When a line of the records contains "icon", copy it.

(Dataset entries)
Segment Open

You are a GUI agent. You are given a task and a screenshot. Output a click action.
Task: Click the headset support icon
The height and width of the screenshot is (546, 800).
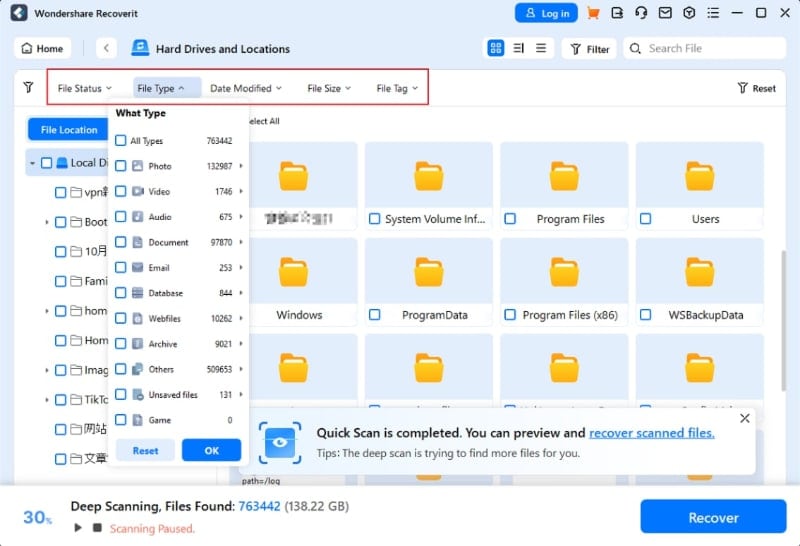(x=641, y=13)
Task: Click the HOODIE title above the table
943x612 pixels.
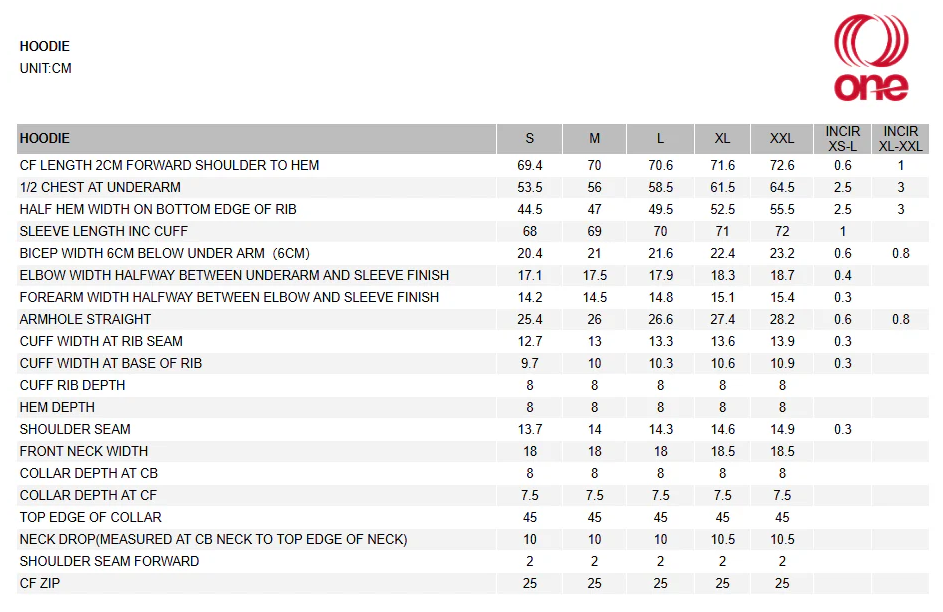Action: click(45, 46)
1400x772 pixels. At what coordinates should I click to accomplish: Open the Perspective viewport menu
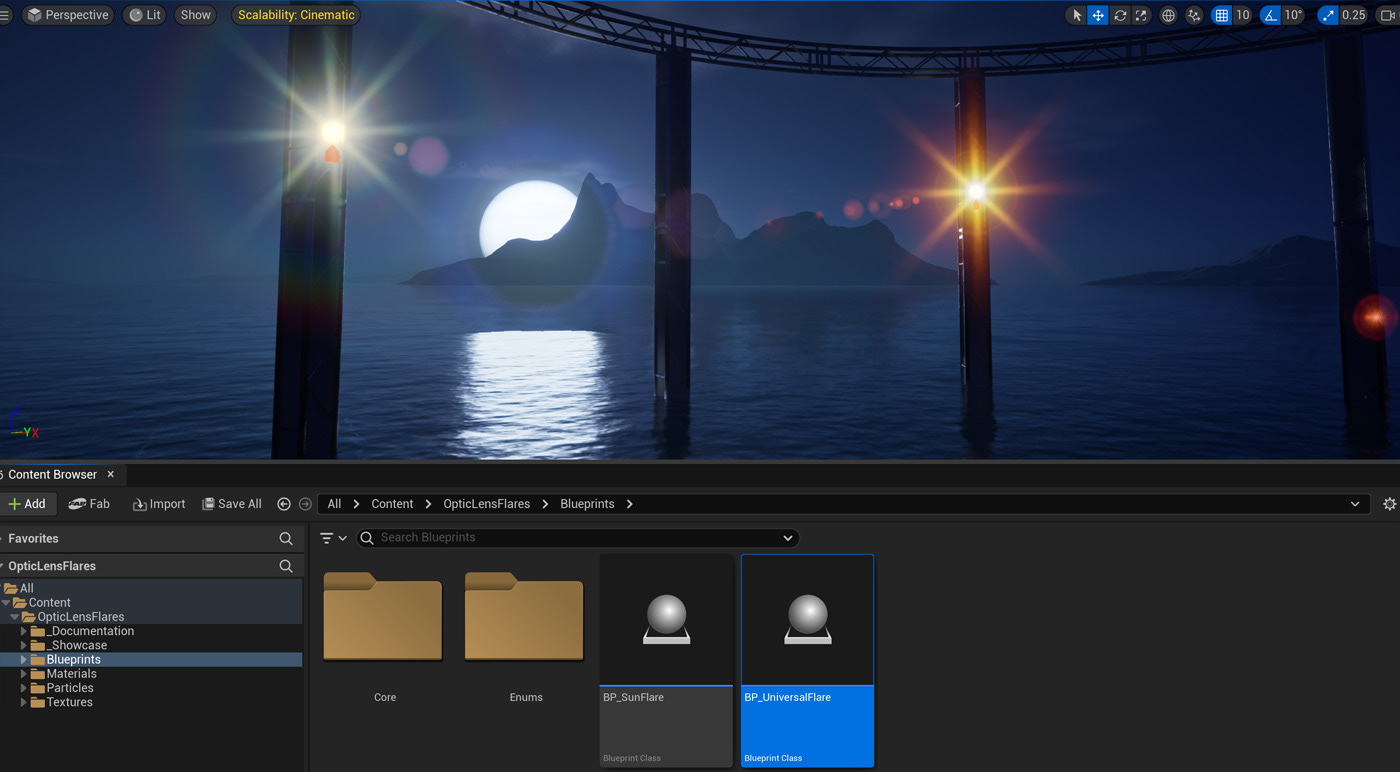pyautogui.click(x=67, y=15)
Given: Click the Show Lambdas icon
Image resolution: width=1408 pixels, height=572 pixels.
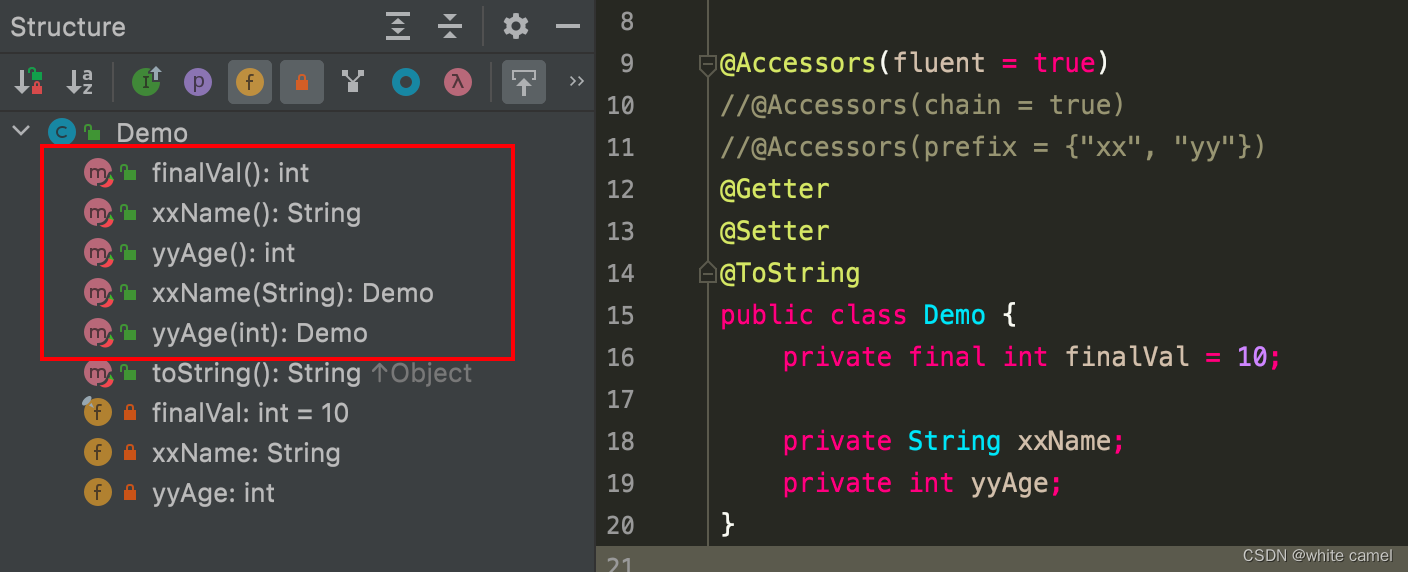Looking at the screenshot, I should point(457,82).
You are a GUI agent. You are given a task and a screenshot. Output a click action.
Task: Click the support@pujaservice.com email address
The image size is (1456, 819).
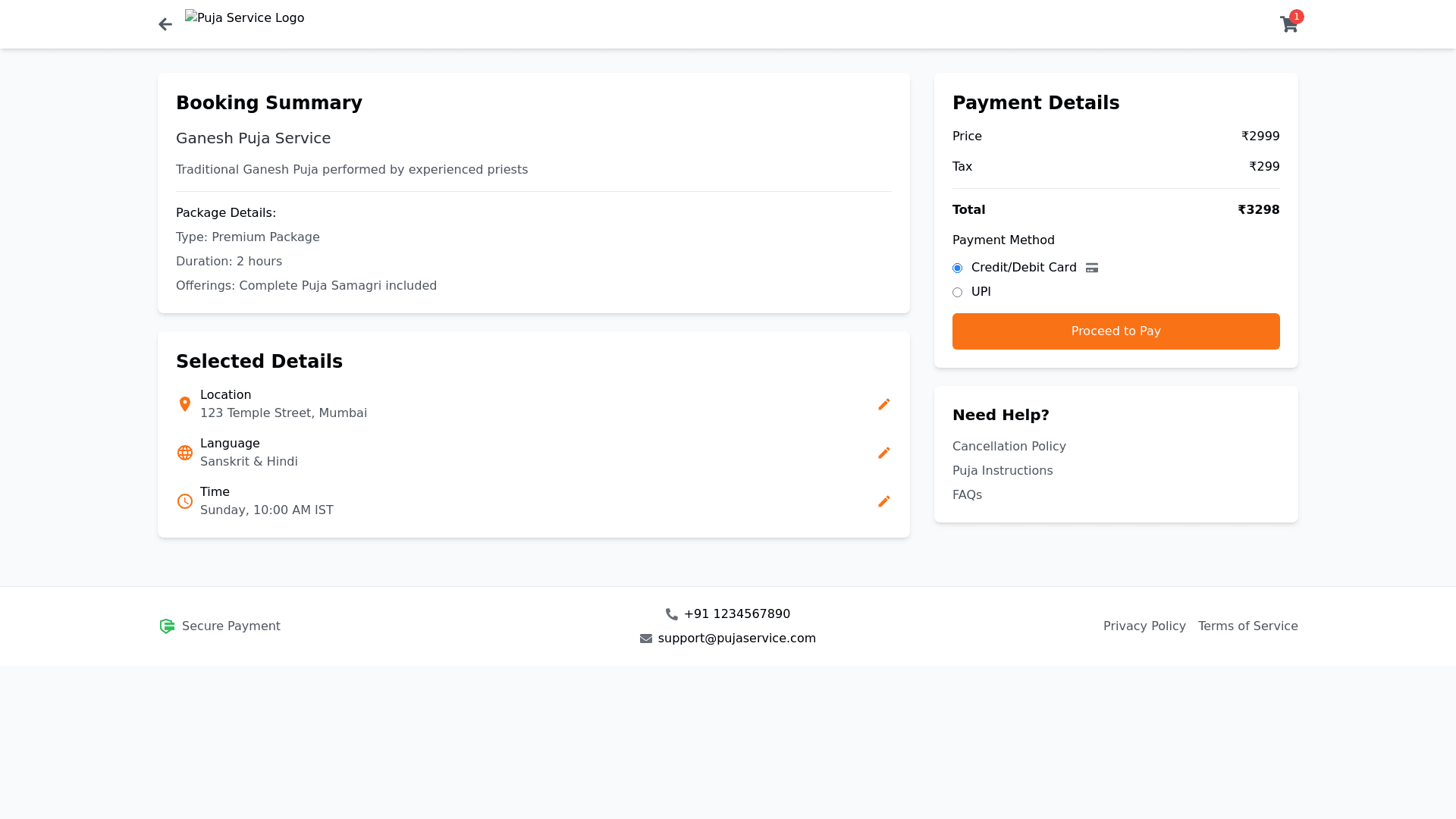point(736,639)
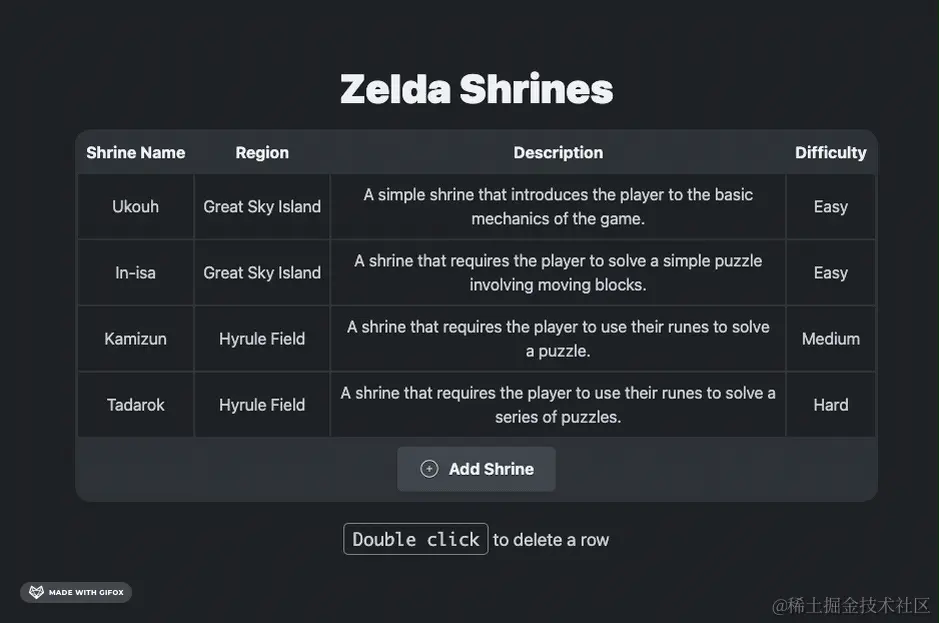Image resolution: width=939 pixels, height=623 pixels.
Task: Click the description about basic mechanics
Action: point(558,207)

Segment Closed

= Answer space =
Task: Click the headset support icon
Given: Click the Show Lambdas icon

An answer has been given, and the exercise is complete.